Alla Fondazione Sella di Biella, una mostra celebra il legame tra fotografia e industria nella figura di Giuseppe Venanzio Sella, uno tra i maggiori protagonisti della nuova tecnologia dell’immagine. Fino al 2 febbraio 2020.
Di Giuseppe Venanzio Sella (1823-1876) si ricorda spesso il ruolo di industriale laniero, titolare di quello che all’epoca era lo stabilimento più avanzato del Biellese. Quel che è meno risaputo, invece, è che fu un fotografo all’avanguardia, sperimentatore di tutte le innovazioni tecnologiche disponibili in quegli anni. È il legame tra questi due mondi, quello industriale e quello fotografico, che la Fondazione Sella di Biella vuole celebrare attraverso la mostra “L’altra macchina: un industriale biellese e l’affermazione della fotografia in Italia”, in scena dall’11 ottobre 2019 al 2 febbraio 2020.
Ospitata negli spazi dell’antico Lanificio Maurizio Sella, curata da Pierangelo Cavanna e promossa da Fondazione Sella nell’ambito di un articolato progetto di valorizzazione del proprio archivio storico (dal titolo Da Archivio a risorsa comune), finanziato da Compagnia di San Paolo e da Fondazione Cassa di Risparmio di Biella, l’esposizione esplora l’opera fotografica dell’imprenditore in relazione al contesto socio-culturale dell’affermazione della fotografia in Italia. Un percorso narrativo che culmina in una preziosa selezione di originali fotografici, tra i quali alcuni dei primi dagherrotipi biellesi di ritratto e di veduta, tre calotipi di W.H.F. Talbot e il corpus completo della produzione fotografica di Giuseppe Venanzio Sella, dai ritratti di famiglia alle vedute biellesi e torinesi. Nato a Sella di Mosso nel 1823, Sella fu industriale di respiro europeo, colto e aperto all’innovazione, al centro di una fitta rete di relazioni e conoscenze in ambito internazionale – Londra, Parigi e le maggiori città italiane.

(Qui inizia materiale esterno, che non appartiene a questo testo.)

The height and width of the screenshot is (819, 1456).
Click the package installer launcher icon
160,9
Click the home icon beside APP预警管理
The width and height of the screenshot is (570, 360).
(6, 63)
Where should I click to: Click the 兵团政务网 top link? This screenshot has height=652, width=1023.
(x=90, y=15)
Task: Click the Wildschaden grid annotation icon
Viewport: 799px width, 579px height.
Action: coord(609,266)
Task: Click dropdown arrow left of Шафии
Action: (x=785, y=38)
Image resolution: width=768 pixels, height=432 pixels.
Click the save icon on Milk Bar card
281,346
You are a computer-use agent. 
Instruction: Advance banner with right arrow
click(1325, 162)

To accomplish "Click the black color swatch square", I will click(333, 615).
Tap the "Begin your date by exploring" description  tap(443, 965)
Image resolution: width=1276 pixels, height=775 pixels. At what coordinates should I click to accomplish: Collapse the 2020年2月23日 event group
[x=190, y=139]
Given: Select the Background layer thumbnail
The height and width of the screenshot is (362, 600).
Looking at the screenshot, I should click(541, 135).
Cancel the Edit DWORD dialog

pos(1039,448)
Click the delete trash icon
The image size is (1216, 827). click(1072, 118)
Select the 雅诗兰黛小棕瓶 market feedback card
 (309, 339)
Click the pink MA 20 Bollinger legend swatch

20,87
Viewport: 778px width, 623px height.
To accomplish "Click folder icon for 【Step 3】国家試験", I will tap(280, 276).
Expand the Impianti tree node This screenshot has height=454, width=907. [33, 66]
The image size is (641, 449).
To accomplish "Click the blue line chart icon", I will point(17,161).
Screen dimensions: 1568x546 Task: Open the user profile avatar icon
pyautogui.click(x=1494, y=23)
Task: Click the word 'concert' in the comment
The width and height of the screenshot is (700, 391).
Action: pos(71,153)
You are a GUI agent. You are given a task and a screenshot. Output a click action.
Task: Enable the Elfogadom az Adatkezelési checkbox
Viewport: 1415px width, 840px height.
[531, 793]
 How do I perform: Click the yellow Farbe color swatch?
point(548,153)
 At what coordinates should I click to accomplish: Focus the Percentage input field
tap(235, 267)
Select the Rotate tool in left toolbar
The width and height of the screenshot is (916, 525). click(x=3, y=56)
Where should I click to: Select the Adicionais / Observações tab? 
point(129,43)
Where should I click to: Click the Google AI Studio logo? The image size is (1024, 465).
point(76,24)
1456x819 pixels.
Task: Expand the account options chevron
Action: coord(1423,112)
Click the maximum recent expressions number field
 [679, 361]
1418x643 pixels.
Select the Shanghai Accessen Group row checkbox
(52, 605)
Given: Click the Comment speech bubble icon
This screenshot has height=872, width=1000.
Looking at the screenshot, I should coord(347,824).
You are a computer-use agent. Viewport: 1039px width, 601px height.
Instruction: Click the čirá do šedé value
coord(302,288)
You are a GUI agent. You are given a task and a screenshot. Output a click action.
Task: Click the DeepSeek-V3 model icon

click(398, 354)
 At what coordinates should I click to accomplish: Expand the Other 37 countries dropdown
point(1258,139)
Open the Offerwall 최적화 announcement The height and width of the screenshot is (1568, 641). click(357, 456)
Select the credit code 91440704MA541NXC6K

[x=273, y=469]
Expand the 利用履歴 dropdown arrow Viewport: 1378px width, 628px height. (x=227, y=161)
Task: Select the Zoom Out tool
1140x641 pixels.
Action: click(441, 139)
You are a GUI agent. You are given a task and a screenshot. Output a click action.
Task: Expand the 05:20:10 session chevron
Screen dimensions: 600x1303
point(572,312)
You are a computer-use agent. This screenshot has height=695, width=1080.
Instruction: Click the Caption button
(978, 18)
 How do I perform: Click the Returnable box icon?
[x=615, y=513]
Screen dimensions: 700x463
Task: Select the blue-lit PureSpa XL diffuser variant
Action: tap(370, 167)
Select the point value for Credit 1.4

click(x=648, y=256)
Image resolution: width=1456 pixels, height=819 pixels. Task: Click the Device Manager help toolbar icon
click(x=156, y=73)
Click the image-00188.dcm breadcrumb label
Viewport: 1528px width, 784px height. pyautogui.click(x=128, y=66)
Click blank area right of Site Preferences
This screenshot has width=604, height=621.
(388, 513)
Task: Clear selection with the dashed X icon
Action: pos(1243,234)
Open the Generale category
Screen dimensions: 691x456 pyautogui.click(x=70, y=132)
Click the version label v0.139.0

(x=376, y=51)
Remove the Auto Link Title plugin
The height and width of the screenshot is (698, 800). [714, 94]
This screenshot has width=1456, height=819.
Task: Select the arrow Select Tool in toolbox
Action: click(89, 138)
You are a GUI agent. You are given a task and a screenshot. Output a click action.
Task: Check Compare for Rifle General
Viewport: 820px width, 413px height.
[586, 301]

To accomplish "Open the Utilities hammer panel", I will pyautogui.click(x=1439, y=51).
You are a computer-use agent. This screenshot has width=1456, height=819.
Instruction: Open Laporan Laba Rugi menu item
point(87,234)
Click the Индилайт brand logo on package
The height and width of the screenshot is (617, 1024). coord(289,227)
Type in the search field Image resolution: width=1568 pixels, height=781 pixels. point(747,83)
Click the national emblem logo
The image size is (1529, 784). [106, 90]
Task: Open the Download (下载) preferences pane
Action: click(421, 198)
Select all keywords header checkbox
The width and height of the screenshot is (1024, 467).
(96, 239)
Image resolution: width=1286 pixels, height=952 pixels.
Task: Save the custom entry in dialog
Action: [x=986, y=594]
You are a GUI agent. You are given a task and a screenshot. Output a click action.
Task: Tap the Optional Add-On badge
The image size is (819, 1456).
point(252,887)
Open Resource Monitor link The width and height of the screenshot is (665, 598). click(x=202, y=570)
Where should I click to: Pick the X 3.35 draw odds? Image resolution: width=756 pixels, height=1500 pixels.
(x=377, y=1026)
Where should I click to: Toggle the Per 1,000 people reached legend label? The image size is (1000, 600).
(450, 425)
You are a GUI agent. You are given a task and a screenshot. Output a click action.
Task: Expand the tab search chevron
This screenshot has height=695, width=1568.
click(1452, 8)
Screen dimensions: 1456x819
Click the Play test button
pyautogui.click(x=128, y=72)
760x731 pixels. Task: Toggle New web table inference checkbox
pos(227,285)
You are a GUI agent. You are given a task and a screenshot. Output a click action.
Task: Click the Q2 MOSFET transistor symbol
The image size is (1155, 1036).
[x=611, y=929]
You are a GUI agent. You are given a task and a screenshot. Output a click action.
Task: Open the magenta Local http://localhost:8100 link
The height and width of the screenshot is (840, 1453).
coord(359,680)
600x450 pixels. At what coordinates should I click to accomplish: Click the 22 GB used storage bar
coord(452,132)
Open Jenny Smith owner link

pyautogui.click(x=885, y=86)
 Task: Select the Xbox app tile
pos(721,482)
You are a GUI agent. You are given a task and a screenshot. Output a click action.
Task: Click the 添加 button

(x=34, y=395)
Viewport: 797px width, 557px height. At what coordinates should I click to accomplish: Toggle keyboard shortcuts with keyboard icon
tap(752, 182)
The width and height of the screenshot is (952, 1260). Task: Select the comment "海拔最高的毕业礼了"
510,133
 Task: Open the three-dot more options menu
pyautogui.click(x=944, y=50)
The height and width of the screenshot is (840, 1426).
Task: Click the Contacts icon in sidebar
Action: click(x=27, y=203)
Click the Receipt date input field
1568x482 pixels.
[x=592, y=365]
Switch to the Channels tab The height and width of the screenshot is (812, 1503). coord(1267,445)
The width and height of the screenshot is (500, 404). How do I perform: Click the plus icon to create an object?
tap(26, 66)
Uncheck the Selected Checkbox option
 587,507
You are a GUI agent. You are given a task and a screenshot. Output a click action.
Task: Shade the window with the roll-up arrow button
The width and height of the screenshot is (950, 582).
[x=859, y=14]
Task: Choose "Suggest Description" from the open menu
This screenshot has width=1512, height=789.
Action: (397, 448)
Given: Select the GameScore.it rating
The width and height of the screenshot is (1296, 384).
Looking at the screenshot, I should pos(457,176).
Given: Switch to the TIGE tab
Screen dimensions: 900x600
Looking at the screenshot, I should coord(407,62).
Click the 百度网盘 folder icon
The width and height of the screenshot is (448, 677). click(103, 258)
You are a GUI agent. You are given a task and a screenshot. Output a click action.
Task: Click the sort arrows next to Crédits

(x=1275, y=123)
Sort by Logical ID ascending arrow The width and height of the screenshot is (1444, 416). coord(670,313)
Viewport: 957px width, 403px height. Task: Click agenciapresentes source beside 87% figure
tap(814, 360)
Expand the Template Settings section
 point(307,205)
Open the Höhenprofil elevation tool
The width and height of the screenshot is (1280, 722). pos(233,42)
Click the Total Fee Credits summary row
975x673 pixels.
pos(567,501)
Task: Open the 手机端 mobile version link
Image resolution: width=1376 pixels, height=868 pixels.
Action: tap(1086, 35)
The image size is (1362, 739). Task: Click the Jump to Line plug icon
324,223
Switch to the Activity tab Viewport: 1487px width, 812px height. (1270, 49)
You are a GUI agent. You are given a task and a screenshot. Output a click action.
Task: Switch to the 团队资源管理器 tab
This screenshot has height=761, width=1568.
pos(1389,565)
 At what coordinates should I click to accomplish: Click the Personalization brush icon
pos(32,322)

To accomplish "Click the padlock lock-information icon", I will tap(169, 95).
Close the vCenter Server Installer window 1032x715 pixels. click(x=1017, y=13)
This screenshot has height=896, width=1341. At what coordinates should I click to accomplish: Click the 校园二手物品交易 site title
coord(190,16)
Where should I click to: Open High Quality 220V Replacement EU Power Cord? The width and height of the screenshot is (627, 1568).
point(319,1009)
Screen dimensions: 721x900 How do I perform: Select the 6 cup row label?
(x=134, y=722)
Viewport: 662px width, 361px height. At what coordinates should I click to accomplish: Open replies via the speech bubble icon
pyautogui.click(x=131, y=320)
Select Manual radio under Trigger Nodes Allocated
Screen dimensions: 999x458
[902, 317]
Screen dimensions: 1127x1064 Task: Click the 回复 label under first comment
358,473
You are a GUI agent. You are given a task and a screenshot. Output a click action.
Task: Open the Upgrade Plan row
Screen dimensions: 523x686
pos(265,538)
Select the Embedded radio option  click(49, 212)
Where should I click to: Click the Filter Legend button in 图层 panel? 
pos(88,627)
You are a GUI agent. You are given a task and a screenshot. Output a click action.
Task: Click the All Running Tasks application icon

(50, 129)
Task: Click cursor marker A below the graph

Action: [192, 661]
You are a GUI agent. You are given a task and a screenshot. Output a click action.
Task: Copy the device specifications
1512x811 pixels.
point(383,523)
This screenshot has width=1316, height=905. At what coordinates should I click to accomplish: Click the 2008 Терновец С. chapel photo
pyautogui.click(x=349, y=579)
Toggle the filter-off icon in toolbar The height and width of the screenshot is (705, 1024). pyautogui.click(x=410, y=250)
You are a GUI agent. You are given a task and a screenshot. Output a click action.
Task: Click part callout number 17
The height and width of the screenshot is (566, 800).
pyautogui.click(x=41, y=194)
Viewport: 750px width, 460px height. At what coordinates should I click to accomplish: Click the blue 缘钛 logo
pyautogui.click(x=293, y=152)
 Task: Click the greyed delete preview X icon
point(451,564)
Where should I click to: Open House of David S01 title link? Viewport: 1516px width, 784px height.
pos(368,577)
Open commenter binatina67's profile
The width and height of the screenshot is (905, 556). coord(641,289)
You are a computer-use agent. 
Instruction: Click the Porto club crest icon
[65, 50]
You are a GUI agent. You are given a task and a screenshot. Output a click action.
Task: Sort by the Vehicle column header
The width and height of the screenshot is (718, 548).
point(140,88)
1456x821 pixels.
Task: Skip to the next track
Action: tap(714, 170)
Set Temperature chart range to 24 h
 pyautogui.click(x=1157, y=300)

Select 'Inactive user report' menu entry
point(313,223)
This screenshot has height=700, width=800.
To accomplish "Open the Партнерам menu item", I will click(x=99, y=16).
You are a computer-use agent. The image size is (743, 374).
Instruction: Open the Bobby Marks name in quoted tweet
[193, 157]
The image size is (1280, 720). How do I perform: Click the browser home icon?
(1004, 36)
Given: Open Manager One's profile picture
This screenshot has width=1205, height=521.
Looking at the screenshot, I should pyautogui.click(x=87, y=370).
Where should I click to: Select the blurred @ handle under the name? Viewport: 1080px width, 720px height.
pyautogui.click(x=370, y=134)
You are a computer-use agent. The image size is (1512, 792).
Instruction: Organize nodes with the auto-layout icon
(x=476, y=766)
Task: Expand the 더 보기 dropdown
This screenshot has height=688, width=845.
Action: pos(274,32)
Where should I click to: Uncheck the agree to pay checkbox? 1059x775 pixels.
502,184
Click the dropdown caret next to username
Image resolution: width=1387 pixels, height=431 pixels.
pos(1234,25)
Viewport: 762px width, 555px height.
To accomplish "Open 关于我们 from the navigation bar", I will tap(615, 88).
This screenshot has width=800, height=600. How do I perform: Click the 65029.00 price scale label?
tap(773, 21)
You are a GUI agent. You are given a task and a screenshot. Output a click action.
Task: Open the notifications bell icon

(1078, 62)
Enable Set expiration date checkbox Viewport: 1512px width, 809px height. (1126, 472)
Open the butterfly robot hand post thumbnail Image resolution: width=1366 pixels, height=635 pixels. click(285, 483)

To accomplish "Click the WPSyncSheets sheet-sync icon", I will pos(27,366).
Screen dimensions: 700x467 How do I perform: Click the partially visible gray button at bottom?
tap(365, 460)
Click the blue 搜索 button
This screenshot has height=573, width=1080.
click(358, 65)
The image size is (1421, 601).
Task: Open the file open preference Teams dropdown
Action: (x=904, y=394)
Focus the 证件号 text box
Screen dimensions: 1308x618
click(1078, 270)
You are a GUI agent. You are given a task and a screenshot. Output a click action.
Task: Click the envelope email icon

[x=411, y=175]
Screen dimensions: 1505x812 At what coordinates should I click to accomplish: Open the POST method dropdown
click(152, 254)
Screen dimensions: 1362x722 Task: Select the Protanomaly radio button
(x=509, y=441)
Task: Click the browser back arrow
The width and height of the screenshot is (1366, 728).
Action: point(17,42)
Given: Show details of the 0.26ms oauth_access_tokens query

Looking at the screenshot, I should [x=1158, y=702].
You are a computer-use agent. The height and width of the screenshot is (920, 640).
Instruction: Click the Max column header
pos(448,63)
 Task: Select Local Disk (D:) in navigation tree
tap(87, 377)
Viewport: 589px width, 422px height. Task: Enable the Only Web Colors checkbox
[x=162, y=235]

La mostra si propone quindi di delineare il ruolo complesso dell’industriale-fotografo biellese, tra i primi in Italia ad adottare le nuove tecniche fotografiche messe a punto intorno alla metà del XIX secolo, e soprattutto il primo a riconoscere la necessità di spiegare teoricamente le caratteristiche di quei “lavori [che] continuarono con una specie di furore in tutte le direzioni, in tutte le specialità che formano lo scopo delle occupazioni del fotografo”, come scrisse nell’introduzione del Plico del fotografo. La sua opera, certo non ignota agli storici della fotografia, è stata sinora meno considerata di quella del figlio Vittorio, grande fotografo di montagna ben noto anche al pubblico dei non addetti ai lavori. Per questo, l’occasione alla Fondazione Sella rappresenta il risarcimento storiografico della figura di questo pioniere, che seppe coniugare l’attività imprenditoriale con la ricerca applicata alla fotografia, in un comune intento di partecipazione civile alla crescita culturale di una nazione in formazione.